The National 1320 rig belonged to Naknek Electric Association, a small rural cooperative serving villages in the Bristol Bay region of Southwest Alaska. The rig was used on a problem-plagued geothermal drilling project that ultimately drove the co-op into bankruptcy.
Baker Hughes was involved with the co-op’s geothermal well, and was one of its major creditors. It was the only bidder for the rig at the court-approved foreclosure sale Oct. 2.
That was not a surprise, as Baker Hughes was in a unique position as a potential buyer. Its offer included dropping a $4.5 million lien claim, paying $500,000 to other lien holders, and putting $500,000 in escrow to help pay for plugging and abandoning the geothermal well, said Erik LeRoy, bankruptcy attorney for Naknek Electric.
What happens next?
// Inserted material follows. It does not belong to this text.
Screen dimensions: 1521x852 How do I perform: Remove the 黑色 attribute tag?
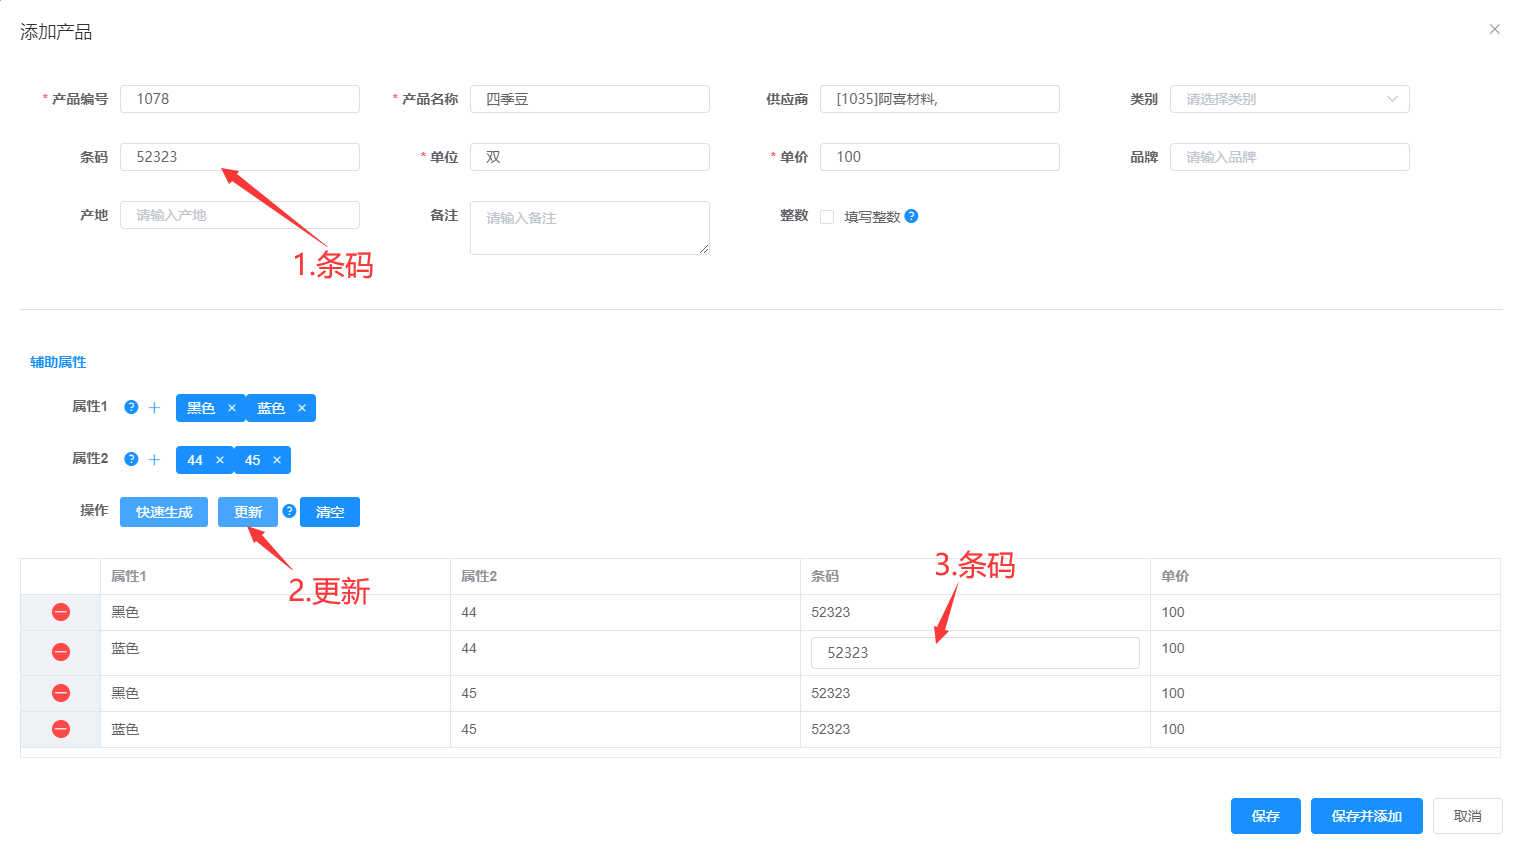coord(232,408)
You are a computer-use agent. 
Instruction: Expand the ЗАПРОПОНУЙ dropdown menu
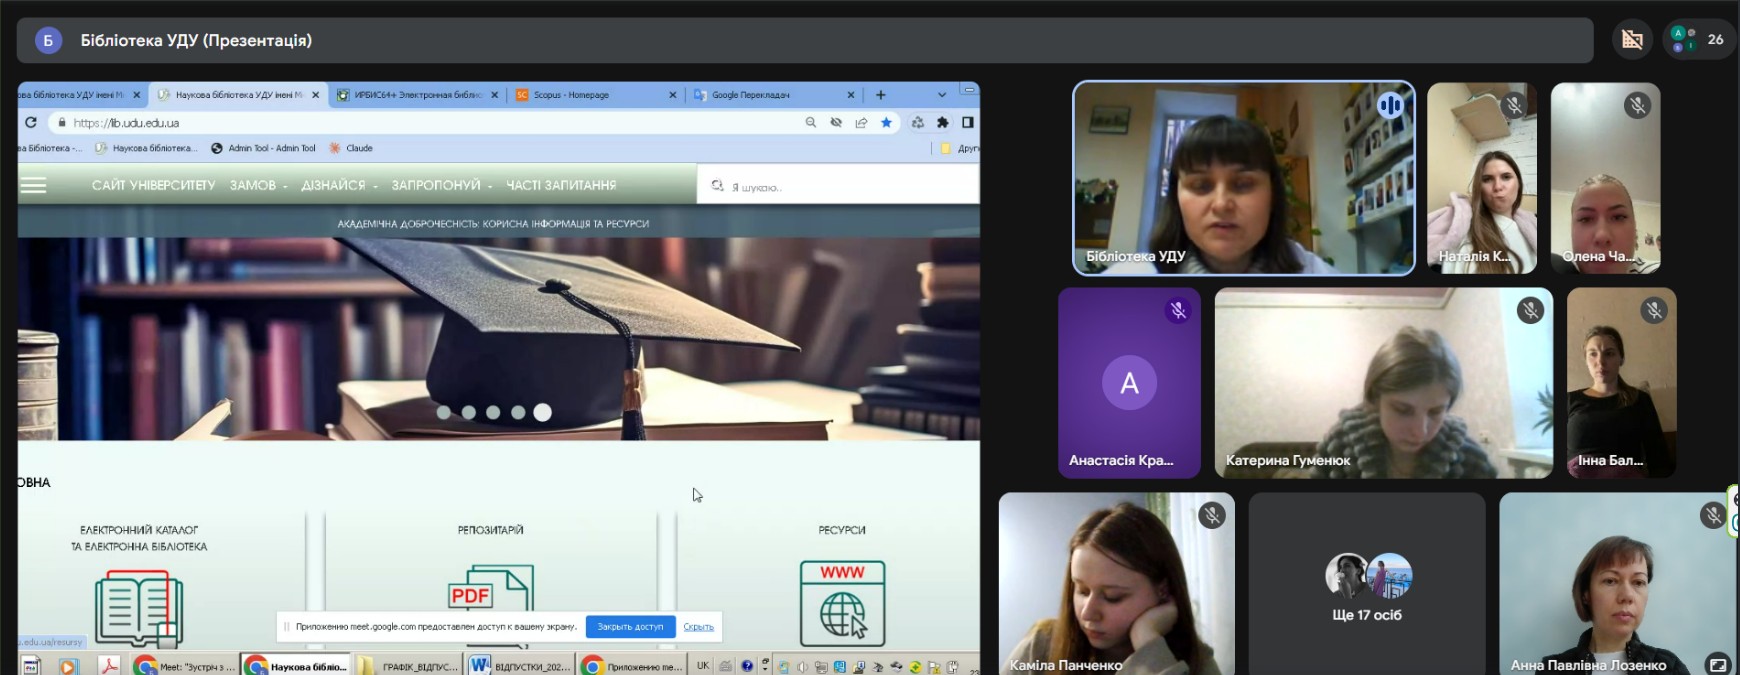click(440, 185)
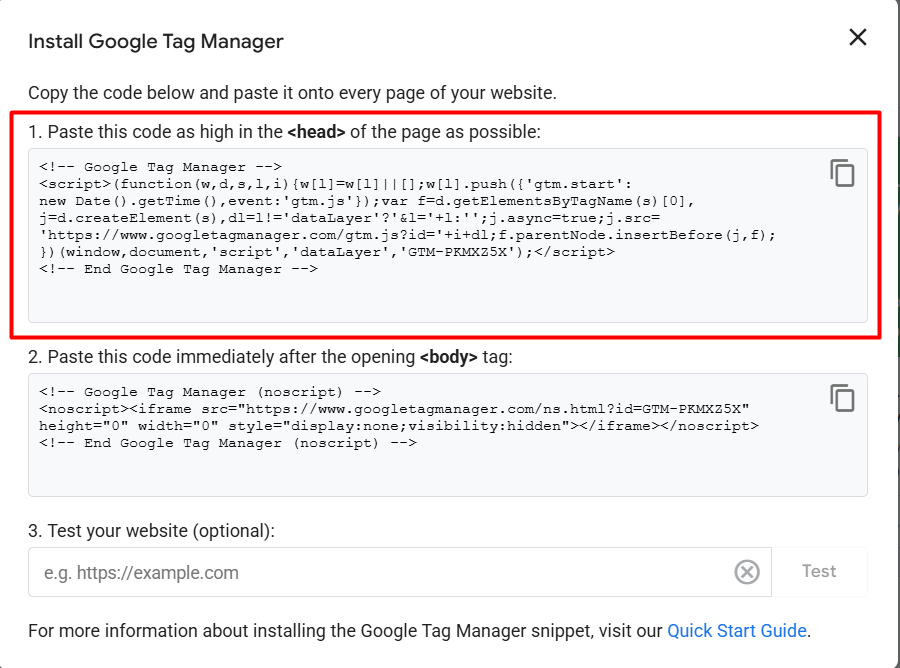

The rig remains at the remote site of Naknek Electric’s geothermal well, outside the village of King Salmon.
It will remain there until spring, when it will be used to plug and abandon the well in April, LeRoy said.
After that, the rig will be barged to Cook Inlet, he said.
Papers filed in U.S. Bankruptcy Court in Anchorage have mentioned two companies potentially interested in acquiring the rig from Baker Hughes: Cook Inlet Energy LLC and NordAq Energy Inc. Each sent people to examine the rig.
A Baker Hughes spokeswoman failed to respond to a Petroleum News request for comment on the company’s plans for the rig.
Shattered dream Like many electric power companies in rural Alaska, Naknek Electric has struggled with the escalating cost of diesel to run its generators.
With the volcanic Katmai National Park and Preserve nearby, Naknek Electric decided to embark on a campaign to establish a geothermal power alternative. It purchased the rig with an eye toward drilling multiple wells and building a geothermal power plant.
But the co-op ran into severe financial and technical difficulties with its first and only well, known as G-1. The well never flowed correctly, due to drilling mud that clogged the hole, court papers said.
Government grants didn’t come through as expected, and state drilling regulators required the co-op to take extra safety precautions, the co-op said.
By Sept. 29, 2010, when it filed for Chapter 11 bankruptcy protection from creditors, Naknek Electric said it had incurred some $40 million in debt that was “in one way or another associated with the geothermal project.”
The sale of the rig means the co-op’s geothermal dream is now effectively shattered.
“They’re not happy,” LeRoy said. “They wanted to find a way to redrill that geothermal well.”
But selling the rig to Baker Hughes yields important benefits for the co-op, not the least of which is money to plug and abandon the well, he said. The co-op otherwise would have needed two years to save enough for that operation.